Varicose veins are a common disease, with a reported prevalence of 20–40%. 1–3 Their treatment represents one of the most common elective surgical procedures in vascular surgery. Numerous advances have been made in this field, moving away from surgical ligation of the saphenofemoral junction and stripping, towards less invasive options, including ultrasound-guided foam sclerotherapy, radiofrequency ablation (RFA) and endovenous laser ablation (EVLA).
Although these methods all address the truncal incompetence with similar technical success rates, 4 residual superficial varicosities may remain postoperatively and their treatment is still a matter of debate.
There are two schools of thought with regard to treating varicosities in those patients undergoing truncal vein ablation. The first suggests simultaneous truncal treatment and phlebectomy as a single procedure. 5 The second advises delayed phlebectomy after monitoring for varicosity regression. If still present, these can be addressed with ambulatory phlebectomies or foam sclerotherapy. 6
Advocates of the first option suggest that immediate treatment of surface varicosities is advantageous in that it ensures patients are treated in a single session and reduces the varicosity reservoir. However, this may increase operative time, 7 and could be over-treating patients whose varicosities may regress.

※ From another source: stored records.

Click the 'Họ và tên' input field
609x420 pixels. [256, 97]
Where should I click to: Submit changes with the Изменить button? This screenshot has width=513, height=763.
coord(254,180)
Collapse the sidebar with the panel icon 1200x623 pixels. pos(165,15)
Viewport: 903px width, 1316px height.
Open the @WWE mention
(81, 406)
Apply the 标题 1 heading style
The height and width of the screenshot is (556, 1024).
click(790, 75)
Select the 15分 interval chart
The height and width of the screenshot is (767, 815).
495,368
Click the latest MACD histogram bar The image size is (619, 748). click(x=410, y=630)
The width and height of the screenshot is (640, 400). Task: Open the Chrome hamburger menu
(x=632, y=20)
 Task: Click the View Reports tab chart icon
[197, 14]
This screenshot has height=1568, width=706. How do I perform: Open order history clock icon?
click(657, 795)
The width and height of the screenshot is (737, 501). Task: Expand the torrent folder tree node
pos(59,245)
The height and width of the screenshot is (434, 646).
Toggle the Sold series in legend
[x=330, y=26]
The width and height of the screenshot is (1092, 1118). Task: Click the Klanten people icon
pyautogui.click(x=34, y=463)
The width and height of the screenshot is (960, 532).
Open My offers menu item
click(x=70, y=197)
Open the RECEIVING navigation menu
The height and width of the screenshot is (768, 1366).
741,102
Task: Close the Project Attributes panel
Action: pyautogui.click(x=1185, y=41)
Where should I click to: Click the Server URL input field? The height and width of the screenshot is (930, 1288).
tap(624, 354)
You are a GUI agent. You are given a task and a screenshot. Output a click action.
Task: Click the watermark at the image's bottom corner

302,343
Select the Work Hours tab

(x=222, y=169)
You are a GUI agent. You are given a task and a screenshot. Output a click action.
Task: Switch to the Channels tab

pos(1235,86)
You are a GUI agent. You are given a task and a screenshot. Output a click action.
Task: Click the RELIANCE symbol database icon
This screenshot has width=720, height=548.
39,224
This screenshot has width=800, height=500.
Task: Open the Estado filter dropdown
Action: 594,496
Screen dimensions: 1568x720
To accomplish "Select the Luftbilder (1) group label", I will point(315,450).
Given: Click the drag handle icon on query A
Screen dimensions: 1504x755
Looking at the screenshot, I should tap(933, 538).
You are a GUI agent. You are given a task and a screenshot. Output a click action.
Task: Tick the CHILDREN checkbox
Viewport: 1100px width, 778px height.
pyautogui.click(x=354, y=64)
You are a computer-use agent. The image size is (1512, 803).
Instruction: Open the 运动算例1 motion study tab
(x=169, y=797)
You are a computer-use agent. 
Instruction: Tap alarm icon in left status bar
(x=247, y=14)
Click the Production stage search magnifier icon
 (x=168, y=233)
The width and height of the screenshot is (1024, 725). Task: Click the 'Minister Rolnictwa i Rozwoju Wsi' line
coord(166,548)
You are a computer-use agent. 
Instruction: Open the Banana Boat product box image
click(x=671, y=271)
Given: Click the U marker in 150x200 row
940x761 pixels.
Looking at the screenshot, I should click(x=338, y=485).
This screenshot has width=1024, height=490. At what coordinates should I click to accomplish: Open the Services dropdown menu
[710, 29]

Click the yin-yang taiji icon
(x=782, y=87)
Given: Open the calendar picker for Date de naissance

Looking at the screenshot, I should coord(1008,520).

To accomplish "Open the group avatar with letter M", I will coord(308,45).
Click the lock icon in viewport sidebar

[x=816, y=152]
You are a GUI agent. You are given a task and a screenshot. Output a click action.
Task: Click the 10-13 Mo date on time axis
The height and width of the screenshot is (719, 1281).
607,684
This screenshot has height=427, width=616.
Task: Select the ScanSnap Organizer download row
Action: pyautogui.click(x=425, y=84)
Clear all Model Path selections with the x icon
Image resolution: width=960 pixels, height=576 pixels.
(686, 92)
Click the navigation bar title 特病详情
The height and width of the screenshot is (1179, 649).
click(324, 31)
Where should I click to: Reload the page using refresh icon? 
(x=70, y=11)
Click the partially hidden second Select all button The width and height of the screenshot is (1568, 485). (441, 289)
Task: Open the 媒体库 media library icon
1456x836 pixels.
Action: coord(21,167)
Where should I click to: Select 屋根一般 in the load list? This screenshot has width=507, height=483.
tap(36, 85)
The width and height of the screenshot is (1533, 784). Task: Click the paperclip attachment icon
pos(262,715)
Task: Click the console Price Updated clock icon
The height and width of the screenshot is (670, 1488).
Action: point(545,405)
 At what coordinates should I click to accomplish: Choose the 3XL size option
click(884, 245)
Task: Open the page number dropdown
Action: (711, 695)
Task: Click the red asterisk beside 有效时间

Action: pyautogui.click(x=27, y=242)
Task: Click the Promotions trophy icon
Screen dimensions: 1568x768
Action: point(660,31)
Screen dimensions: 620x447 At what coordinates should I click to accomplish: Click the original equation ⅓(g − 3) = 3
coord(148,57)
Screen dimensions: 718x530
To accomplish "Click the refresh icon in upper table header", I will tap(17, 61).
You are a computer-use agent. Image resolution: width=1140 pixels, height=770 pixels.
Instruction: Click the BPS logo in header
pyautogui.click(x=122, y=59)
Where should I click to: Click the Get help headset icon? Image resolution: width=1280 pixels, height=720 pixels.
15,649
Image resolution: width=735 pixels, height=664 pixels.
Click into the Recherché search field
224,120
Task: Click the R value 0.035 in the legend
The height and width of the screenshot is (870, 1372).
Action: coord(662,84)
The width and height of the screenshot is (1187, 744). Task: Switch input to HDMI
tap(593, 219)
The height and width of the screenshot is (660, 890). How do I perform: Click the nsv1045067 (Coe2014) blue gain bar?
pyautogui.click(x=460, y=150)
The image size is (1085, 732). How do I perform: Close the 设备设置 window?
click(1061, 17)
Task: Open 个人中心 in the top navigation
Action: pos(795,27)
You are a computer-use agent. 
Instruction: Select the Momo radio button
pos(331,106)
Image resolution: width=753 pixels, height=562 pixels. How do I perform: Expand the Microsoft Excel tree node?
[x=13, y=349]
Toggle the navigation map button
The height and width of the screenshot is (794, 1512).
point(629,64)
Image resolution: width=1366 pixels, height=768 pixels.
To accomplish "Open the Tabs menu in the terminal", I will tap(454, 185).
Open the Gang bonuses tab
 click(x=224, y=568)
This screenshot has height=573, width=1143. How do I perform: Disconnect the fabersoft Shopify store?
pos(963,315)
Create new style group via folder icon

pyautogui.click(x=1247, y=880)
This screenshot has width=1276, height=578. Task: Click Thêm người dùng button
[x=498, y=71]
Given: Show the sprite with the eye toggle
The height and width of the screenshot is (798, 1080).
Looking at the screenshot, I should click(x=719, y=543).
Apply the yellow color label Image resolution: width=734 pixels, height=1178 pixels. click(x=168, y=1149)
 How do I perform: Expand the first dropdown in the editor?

Those in favour of delayed phlebectomies claim that this treatment is shorter, saving operative time. However, a variable number of patients do come back with troublesome residual varicosities, which require secondary procedures.
The evidence of the timing for phlebectomy is at best confusing. Carradice et al. 7 's 2009 study showed that while there was no sustained difference in quality-of-life measures between delayed and simultaneous phlebectomy in the context of EVLA treatment, 66% of patients in the truncal ablation only group required secondary interventions. Monahan et al. 6 suggested that after RFA, 13% of patients had spontaneous varicosity regression and 41% of patients did not require further treatment, suggesting that monitoring for regression is the best option.
This appears confusing and contradictory, but both EVLA and RFA truncal ablation have been shown to save 30–40% of patients from having needless phlebectomies. However, Doganci et al.'s 8 comparison of laser wavelengths utilized a delayed approach but 100% of subjects required further intervention.
Part of the issue is that the literature is very heterogeneous, making comparisons between studies challenging. 9 Variations exist in the reporting standards for surgical vs. EVLA/RFA or foam sclerotherapy both in terms of vein classification, as well as length to follow-up, objective assessments and questionnaires. Studies looking at specifically immediate vs. delayed phlebectomies are few in number. 5,10,11 Most randomized studies into catheter type or modality to date have used standardized delayed or simultaneous phlebectomies across their study groups, with no clear definition of the trigger to varicosity treatment. This makes comparison difficult.
Furthermore, there are a number variables that confound the picture. Patient factors such as age, body habits and mobility will influence the result of any intervention on the venous system. Patient preference and expectations, as well as operator experience, may have an effect on patient and operator satisfaction. Pain levels experienced have been assessed in only one study, which showed no statistical difference in pain or return to normal activities. 7 Finally the anatomy of the venous system and its preoperative haemodynamic state 12,13 will also influence the outcome of any intervention, as will the condition of the patient and the venous calf pump. These factors need to be considered when considering treatment options, with the appreciation that any alteration in the venous tree will lead to haemodynamic changes. 14
Ultimately, the aim of procedures for residual venous disease are to provide the maximum symptomatic relief for as long as possible. An ideal treatment would be minimally invasive, safe, effective from a functional and cosmetic point of view, have low recurrence rates and be cost-effective. However, the goal of ambulatory minimally invasive treatment should not preclude the full management of the disease.
Venous disease affects a large proportion of our population. Despite advances in the field, the evidence behind treatment is still unclear; this is particularly true of tributary vein treatment at the time of truncal ablation. Further studies, in terms of randomized controlled trials targeting the questions above, are required to provide evidence to best lead our practice.